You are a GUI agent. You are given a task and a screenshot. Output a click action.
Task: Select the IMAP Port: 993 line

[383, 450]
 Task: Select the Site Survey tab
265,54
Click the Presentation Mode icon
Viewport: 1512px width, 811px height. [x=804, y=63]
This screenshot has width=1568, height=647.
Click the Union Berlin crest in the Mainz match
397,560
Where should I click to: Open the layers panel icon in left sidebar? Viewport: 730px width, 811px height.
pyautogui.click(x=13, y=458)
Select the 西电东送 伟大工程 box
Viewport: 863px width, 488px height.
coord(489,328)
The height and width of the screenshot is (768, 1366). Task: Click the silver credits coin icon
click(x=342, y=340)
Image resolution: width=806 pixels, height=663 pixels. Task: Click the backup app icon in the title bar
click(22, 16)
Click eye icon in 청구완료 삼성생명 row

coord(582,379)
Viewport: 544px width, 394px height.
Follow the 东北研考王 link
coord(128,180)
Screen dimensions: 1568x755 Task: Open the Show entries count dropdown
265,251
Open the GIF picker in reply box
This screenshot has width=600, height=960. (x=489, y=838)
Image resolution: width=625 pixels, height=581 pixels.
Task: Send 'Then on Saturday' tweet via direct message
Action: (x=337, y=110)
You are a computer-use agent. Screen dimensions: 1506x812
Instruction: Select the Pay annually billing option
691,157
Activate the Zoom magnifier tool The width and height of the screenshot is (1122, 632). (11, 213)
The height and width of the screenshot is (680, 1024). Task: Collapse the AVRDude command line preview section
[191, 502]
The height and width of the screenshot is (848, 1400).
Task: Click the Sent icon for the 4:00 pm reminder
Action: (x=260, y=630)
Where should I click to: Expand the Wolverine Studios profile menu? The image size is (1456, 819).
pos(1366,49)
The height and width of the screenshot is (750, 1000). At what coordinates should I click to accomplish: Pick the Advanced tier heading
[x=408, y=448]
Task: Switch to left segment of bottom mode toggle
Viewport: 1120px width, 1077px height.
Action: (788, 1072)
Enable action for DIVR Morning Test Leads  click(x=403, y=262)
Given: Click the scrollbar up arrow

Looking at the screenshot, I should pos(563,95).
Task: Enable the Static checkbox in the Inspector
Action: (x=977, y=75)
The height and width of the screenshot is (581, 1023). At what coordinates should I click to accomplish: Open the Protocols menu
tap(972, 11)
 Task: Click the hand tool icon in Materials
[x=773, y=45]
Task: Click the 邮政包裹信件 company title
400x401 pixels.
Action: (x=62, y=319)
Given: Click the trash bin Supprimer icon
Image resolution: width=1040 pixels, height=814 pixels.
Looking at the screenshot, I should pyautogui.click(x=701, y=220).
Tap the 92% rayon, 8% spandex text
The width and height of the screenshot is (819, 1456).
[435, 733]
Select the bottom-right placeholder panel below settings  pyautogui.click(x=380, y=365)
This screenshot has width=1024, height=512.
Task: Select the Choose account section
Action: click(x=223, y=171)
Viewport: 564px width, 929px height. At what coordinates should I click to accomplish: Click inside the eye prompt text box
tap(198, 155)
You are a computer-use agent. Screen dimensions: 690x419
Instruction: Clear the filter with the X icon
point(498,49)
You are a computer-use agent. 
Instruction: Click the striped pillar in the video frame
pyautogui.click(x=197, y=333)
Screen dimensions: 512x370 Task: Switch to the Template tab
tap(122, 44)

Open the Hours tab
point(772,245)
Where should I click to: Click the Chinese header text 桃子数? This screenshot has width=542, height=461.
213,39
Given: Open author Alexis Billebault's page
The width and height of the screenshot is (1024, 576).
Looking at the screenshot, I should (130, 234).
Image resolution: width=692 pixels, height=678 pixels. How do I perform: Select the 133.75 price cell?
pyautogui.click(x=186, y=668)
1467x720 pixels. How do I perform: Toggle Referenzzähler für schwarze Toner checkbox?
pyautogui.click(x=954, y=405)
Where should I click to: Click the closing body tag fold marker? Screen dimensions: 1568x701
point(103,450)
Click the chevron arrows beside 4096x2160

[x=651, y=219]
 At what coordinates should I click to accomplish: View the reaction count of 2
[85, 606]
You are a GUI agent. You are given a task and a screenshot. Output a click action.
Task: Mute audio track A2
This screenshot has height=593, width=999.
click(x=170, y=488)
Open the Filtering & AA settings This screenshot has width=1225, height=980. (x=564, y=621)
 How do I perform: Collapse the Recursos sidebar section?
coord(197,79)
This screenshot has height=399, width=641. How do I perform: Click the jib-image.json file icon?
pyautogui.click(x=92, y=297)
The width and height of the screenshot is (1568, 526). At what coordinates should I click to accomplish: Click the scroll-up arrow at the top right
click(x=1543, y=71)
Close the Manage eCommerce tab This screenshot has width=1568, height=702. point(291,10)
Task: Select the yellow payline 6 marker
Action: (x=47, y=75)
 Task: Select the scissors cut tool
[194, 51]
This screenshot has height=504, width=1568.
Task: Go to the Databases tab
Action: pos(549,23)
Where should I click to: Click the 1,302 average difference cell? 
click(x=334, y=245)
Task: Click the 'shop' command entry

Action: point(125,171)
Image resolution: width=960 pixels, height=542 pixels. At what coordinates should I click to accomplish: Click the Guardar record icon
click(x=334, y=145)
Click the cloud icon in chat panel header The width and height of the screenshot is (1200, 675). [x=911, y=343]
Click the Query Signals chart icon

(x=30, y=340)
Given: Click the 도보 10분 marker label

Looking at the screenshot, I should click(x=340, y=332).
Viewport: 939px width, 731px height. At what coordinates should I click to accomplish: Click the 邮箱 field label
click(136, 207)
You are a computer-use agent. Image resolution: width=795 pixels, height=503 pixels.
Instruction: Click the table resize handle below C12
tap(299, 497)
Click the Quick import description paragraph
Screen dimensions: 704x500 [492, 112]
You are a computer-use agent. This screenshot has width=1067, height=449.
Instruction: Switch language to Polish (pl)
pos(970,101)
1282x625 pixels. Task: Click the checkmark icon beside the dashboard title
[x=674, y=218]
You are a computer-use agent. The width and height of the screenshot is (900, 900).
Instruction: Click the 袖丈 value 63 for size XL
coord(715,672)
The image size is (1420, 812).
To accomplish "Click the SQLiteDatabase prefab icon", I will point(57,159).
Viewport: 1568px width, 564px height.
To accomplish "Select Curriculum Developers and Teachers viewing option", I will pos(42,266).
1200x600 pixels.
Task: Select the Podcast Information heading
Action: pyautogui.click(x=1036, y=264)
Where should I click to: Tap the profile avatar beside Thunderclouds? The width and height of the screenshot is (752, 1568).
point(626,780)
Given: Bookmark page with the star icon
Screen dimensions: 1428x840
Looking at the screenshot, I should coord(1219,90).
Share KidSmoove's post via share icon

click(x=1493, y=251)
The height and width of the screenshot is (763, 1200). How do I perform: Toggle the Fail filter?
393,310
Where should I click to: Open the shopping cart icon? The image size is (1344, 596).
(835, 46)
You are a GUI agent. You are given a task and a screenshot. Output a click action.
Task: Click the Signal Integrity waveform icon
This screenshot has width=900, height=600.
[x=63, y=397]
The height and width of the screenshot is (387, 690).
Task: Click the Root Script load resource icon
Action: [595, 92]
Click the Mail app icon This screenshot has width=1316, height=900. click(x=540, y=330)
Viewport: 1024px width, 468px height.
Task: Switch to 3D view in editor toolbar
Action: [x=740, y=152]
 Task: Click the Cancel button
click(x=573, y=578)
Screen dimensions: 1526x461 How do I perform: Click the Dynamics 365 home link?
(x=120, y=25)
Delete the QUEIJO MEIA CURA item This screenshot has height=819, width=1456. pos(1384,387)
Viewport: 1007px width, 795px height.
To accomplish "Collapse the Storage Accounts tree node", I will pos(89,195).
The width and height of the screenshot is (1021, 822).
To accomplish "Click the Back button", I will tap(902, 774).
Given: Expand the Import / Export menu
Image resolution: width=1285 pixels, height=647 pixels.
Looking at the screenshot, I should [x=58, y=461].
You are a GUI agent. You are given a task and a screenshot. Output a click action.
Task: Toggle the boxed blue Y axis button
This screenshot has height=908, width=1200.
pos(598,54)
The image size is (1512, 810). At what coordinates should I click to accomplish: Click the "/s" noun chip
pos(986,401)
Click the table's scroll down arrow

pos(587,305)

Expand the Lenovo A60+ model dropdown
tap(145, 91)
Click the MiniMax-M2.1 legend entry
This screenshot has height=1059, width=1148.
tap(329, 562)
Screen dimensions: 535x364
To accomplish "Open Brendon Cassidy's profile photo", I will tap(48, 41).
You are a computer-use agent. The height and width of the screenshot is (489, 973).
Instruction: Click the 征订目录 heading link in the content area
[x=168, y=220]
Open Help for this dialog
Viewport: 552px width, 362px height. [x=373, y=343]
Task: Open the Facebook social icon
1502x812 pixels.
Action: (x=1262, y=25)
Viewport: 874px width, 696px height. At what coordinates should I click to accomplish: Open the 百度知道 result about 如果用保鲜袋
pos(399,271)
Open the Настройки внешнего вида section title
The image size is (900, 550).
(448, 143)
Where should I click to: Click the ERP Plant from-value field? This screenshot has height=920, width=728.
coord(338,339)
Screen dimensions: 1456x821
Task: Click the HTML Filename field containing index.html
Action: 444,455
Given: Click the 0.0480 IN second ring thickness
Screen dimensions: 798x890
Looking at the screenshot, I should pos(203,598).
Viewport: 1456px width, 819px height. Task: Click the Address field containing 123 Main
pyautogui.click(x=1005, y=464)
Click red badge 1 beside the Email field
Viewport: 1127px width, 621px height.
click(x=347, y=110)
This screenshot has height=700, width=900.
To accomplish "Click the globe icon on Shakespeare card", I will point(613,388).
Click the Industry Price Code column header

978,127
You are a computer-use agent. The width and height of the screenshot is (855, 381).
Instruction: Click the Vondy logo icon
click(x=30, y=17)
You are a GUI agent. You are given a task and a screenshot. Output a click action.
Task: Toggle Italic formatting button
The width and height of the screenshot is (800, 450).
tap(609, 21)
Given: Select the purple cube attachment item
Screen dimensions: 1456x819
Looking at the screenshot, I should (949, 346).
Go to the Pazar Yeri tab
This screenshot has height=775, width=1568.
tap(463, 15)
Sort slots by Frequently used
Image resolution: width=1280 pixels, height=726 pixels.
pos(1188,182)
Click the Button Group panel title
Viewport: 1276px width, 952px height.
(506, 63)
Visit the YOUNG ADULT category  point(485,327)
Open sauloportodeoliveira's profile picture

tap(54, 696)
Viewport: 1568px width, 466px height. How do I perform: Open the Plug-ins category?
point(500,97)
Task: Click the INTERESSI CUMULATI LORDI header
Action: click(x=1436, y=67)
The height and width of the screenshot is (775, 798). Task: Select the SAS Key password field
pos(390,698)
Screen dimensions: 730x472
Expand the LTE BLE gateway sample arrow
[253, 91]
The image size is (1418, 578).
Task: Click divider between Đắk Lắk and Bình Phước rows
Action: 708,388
===
YOUR OBJECTIVE:
Rewrite the lines from the first one through the line containing "Viewport: 1512px width, 811px", putting "Reading Mode" in place of "Presentation Mode" and leaving everything else unchanged.

CORRECT RESPONSE:
You are a GUI agent. You are given a task and a screenshot. Output a click action.
Task: Select the IMAP Port: 993 line

[383, 450]
 Task: Select the Site Survey tab
265,54
Click the Reading Mode icon
Viewport: 1512px width, 811px height. [x=804, y=63]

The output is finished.